Hesitantly she said, ‘Isn’t this thing that you’re wanting to do, isn’t it a bit small, Otto?’
He stopped his rummaging, and still stood there stooped, he turned his head to his wife. ‘Whether it’s big or small, Anna,’ he said, ‘if they get wind of it, it’ll cost us our lives.’
An amazing book, different to what I was expecting. Set in Berlin in 1940 and described on the cover as a wartime thriller, I was imagining cloak and dagger and glamorous. I think it was the fact that it wasn’t like that at all, that it was a simply told story, about a group of very ordinary people, that made it all the more frightening.
An array of characters live in a shared apartment building, no 55 Jablonski Strasse. Here they try to get by under the oppressive regime which threatens to monitor and punish their every move. An old Jewish woman, Frau Rosenthal is in hiding from the Persickes, her neighbours who protected by “the party” consider it their obligation to get rid of her and why not steal her life possessions at the same time.. Retired Judge Fromm keeps a low profile but misses nothing and plays a small but crucial role towards the end of the story. There are small time opportunist criminals, their wives, mistresses and children. All play a role and are well developed.
At the heart of the story are Otto Quangel and his wife Anna.

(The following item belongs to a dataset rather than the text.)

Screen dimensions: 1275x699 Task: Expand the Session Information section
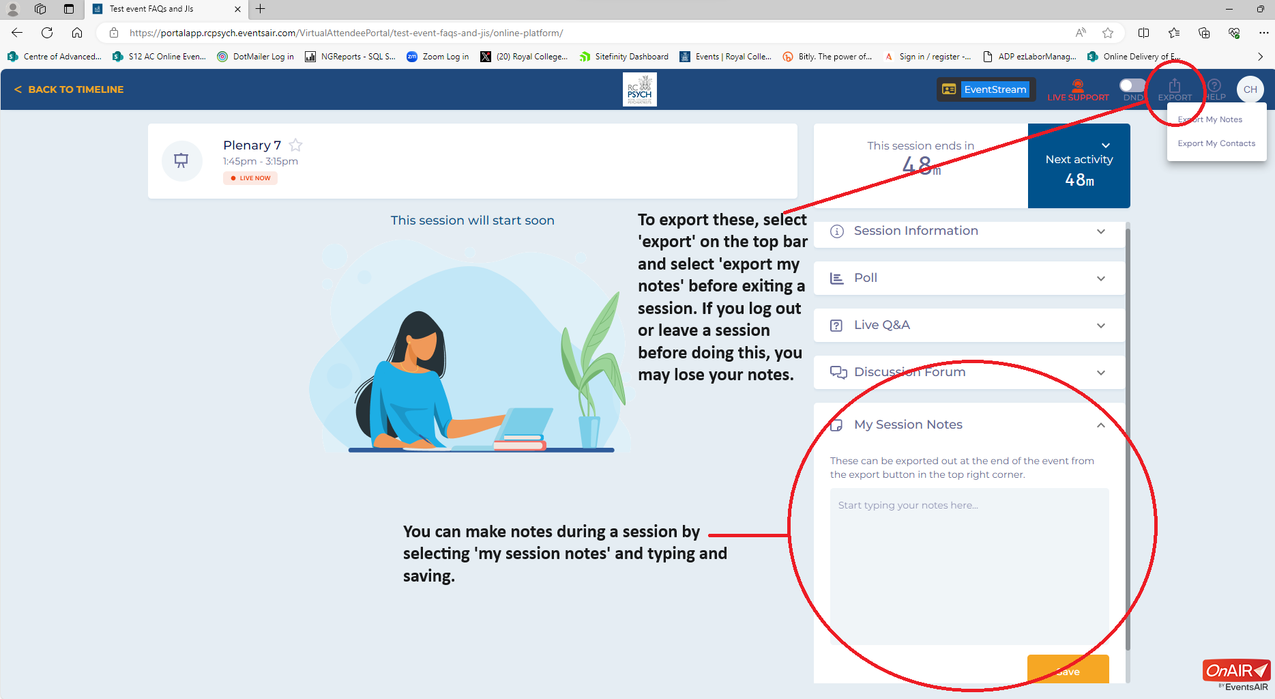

Otto is a supervisor in a furniture factory, he works hard, is respected at work. He keeps a low profile, watches his pennies and leads a conservative life. He likes to keep out of trouble. Upon the news, delivered by the local postwoman, that their only son has “fallen” fighting the French and an accusatory comment made by his grief stricken wife, something happens to Otto Quangel. He can’t carry on as before.
He begins to write anti Hitler statments on postcards and dropping them in various spots over the city. His wife assists. It provides some solace to their grief. The postcards come to the attention of the local Inspector who is under pressure from above to catch him. Otto knows their lives are at risk but they cannot stop. The inhabitants of 55 Jablonski Strasse get caught up in the case. The Inspector’s own life becomes at risk if he doesn’t make an arrest. The noose tightens but still the post cards are dropped.
As I got further into the book, I found myself wondering if life was really like that under the nazi regime, where every word and action could be misconstrued, where fortunes can change in a moment,where you can’t as much as glance at a beaten man in the street for fear of being locked up as a sympathiser. How incredibly difficult to maintain any sort of integrity. Could daily life for the average citizen really have been that compromised. I came away with the uncomfortable feeling that it probably was.
I was wanting to read a book about German resistance for the WWII reading challenge and have had this on my wish list for most of the year. It was worth the wait.